Foods That Help Relieve Period Pain, Naturally
Period pain can make an uncomfortable time of the month even worse, but there are some foods that might lessen the pain just enough to get you through.
Period pain is no laughing matter. It makes an already uncomfortable situation just that much worse. We don’t need to go into too many of the gory details as to why it sucks, though. Those reading this article are well aware of their own monthly situations. There are many tried and tested remedies that effectively lessen the discomfort: hot water bottles, heating pads, over-the-counter medication, etc. But did you know that some foods can help with period pain? Keep reading to find out which.
What foods help with period pain?
As with any natural remedies, the foods presented here are not meant to be a replacement for actual medical care during your menstrual cycle. If your period pain worsens, continues unabated, or if other symptoms develop, please consult your doctor.
Drink some water.
In addition to being painful, your period could also make you feel bloated. Believe it or not, a big glass of water might actually help to quell that overfull feeling. According to Healthline, drinking water can actually minimize the effects of water retention. Warm water also helps to minimize cramps, so a cup of soothing chamomile or Earl Grey tea might just do the trick.
Eat anti-inflammatory foods.
The throbbing pain associated with menstrual cramps sometimes comes from inflammation. This is why some doctors prescribe non-steroidal anti-inflammatory drugs (NSAIDs) like diclofenac, ibuprofen, and naproxen. However, you don’t need to resort to drugs to quell that swell. Instead, click here for a list of foods that decrease inflammation naturally,
Research has shown that both vegetarian and vegan eating patterns work to decrease inflammation in the body, so those already eating a purely plant-based diet might be less likely to feel the sting of period pain than those who eat meat.
Eat less meat.
Speaking of meat, research indicates that animal products and some oils might increase the levels of estrogen in the body. The more estrogen-based foods you eat, the more likely your uterine lining will be to thicken. Why is this bad? Well, when the uterine walls break down during your menstrual cycle, these increased estrogen levels could translate to more inflammation, more blood, and more pain.
Seek out herbal remedies.
There are several delicious herbs out there that can be eaten to minimize inflammation. Cinnamon, ginger, garlic, chili peppers, and rosemary are just a few, but the most effective of the bunch seems to be turmeric. Turmeric contains a compound called curcumin, a natural anti-inflammatory. According to ScienceDirect, a 2015 study found that curcumin may help lessen the symptoms of premenstrual syndrome (PMS).
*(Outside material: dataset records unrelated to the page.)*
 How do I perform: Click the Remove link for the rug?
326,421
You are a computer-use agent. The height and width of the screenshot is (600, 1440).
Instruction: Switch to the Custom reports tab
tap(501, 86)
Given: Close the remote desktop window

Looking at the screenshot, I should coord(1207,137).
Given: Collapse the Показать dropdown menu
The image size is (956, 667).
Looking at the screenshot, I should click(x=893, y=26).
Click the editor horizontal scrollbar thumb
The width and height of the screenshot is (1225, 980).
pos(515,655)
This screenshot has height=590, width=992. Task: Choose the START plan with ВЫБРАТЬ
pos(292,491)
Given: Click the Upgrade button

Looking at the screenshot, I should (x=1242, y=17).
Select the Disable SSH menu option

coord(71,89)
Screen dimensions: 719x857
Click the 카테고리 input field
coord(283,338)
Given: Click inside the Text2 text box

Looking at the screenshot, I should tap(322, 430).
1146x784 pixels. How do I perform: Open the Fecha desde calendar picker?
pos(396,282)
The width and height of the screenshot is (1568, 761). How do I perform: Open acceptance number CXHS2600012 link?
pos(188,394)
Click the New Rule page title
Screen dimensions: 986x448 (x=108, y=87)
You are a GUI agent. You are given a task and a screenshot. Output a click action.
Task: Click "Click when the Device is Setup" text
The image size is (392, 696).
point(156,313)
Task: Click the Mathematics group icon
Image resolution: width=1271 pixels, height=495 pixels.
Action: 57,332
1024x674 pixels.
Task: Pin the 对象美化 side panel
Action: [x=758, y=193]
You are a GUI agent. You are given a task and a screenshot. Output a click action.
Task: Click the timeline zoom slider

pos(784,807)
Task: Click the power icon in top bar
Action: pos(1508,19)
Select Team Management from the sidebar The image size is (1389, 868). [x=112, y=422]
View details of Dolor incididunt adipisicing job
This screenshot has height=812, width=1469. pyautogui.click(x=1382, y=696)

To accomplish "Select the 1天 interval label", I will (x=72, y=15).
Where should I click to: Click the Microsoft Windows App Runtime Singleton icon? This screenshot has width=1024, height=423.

Reach for bananas, pineapples, and kiwi.
Most fruit contains a decent array of vitamins and minerals that are good for your health, but three fruits, in particular, have shown to offer some relief from period pain. Bananas are a good source of vitamin B6 and potassium, which, according to Dr. Lisa DeFazio R.D. and Redbook, could help relieve both bloating and cramping.
The same could be said of pineapples and kiwi, which are high in the enzymes bromelain and actinidin, respectively. These enzymes are good at aiding digestion and fighting infection. According to the Oscar Kiwi website, the fuzzy green fruits are even good for dealing with constipation — if that symptom also happens to be one you experience during your period.
Avoid certain foods.
You could probably consider some of the following foods “comfort foods,” but that doesn’t mean you should automatically reach for them when your period has got you down. Alcohol, fatty foods, salty foods, carbonated beverages, and caffeine may be delicious, but they can all contribute to water retention. Reducing your intake of these foods should prevent your existing cramps and bloat from getting any worse.